(Saved entries)

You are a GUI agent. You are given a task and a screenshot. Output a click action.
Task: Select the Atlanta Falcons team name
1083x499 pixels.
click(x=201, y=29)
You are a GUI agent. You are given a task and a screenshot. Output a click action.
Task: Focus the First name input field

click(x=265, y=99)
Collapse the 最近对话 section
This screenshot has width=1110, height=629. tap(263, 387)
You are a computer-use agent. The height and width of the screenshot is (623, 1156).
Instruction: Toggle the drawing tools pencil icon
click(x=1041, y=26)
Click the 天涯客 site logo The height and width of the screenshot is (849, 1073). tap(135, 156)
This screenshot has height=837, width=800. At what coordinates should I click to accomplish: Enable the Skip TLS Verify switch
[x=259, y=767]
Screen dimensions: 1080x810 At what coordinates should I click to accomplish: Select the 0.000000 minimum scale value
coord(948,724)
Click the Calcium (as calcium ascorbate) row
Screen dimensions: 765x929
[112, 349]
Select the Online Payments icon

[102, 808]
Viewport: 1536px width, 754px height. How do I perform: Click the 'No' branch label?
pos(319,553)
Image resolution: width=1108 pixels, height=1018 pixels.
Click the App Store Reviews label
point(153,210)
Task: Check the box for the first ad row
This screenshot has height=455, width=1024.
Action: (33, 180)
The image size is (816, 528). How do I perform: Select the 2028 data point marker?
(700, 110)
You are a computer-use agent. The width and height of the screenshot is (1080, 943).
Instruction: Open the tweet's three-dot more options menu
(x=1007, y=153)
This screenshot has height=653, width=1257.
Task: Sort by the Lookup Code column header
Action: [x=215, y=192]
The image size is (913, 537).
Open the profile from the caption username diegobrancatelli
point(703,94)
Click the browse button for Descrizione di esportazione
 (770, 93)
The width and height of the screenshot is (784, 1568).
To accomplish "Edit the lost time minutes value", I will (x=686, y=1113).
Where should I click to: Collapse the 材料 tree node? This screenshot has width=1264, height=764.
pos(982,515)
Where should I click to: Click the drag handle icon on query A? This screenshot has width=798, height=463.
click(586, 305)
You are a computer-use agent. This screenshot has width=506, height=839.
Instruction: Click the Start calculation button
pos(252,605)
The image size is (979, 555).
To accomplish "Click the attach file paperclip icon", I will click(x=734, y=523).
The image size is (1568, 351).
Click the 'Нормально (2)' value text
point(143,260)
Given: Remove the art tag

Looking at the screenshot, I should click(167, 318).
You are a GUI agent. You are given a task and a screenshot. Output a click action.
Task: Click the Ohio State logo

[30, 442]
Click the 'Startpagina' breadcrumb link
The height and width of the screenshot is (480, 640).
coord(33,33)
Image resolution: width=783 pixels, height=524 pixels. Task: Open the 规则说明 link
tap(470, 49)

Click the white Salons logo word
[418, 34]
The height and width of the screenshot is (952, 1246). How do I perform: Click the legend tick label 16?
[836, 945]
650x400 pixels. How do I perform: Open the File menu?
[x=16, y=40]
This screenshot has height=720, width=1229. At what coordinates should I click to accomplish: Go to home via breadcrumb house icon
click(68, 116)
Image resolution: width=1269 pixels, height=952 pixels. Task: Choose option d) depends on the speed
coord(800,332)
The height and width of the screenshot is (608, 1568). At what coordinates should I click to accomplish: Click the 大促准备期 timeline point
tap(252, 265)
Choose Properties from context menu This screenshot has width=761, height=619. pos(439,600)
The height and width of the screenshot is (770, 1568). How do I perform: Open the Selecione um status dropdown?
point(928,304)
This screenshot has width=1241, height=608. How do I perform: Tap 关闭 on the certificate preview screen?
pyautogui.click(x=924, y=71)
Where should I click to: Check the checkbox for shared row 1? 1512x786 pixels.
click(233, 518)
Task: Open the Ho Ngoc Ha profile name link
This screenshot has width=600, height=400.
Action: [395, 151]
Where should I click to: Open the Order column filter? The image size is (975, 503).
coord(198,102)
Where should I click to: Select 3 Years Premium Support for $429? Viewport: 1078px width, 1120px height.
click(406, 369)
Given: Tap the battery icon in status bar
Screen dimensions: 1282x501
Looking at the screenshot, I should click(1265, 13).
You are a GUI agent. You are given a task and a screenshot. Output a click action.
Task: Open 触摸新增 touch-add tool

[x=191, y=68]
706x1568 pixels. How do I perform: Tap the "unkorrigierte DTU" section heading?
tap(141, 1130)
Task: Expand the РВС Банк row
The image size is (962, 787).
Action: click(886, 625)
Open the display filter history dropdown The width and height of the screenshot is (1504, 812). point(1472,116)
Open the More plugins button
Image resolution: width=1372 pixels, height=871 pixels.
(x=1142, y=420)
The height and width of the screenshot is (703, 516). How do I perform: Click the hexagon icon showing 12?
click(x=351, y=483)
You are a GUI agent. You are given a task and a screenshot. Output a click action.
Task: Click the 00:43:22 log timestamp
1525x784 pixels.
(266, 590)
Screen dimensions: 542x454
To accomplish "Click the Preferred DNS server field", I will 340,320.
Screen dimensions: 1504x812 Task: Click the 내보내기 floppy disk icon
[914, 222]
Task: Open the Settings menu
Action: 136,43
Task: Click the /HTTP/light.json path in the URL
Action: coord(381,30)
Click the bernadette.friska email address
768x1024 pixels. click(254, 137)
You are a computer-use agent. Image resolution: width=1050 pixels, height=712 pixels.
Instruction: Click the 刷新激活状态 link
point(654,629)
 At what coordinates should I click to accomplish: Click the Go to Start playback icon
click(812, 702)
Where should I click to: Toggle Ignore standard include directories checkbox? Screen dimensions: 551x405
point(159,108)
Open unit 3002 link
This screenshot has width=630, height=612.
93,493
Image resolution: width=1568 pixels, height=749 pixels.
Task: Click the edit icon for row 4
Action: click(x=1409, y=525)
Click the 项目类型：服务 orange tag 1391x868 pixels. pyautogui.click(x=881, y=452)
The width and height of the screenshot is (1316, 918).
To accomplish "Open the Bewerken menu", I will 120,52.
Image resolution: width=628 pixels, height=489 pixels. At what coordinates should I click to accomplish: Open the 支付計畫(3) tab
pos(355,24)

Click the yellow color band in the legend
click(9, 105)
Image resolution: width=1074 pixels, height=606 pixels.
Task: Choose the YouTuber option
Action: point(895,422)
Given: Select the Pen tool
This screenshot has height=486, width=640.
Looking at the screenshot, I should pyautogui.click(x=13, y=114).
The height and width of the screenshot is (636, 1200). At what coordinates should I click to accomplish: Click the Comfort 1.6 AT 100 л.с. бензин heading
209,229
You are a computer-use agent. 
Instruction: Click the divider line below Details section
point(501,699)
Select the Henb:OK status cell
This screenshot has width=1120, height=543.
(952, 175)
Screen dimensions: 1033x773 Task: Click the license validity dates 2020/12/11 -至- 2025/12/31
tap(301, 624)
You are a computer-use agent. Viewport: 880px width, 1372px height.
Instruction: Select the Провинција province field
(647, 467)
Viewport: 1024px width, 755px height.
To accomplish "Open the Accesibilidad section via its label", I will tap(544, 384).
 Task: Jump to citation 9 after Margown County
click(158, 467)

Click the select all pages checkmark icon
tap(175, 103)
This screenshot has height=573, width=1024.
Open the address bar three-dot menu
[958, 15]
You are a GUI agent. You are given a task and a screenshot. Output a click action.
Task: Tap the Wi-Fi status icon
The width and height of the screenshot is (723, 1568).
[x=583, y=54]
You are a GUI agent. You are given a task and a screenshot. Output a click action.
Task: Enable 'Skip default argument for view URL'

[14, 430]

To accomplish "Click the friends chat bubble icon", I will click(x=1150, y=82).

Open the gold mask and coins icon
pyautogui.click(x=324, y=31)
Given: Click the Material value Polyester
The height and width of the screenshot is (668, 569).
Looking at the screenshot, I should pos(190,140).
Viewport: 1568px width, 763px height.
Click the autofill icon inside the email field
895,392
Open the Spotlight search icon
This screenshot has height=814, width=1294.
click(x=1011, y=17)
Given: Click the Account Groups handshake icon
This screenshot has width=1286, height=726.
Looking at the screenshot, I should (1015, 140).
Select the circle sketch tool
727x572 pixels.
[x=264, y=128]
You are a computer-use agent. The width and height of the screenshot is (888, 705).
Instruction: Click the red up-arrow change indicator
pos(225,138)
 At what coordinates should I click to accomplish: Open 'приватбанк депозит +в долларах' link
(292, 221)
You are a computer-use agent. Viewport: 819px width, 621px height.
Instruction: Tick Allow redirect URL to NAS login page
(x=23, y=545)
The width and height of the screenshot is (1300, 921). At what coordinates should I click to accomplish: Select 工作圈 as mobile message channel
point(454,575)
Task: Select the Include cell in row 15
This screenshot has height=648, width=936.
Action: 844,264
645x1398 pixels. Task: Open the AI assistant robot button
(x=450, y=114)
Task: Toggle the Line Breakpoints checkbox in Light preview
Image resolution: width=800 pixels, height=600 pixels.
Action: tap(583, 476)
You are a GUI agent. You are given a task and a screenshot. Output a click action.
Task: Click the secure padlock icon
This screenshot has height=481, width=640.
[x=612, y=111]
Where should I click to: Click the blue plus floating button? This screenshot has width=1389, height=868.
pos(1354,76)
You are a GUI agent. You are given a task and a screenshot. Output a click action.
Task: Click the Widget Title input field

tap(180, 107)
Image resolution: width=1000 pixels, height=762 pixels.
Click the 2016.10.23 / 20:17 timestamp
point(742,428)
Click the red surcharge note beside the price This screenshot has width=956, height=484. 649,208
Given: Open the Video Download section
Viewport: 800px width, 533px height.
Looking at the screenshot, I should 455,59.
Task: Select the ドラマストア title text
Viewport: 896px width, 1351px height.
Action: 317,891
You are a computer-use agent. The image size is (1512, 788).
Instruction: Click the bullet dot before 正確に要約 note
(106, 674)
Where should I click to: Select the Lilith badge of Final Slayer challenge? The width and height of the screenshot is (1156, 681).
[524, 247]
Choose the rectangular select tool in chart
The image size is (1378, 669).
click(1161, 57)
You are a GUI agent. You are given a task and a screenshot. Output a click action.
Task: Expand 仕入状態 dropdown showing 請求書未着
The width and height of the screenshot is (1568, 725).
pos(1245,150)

**Problem description**
Output the number of lines in the records above that contain the string "will", and no other text.

**Answer to this problem**
6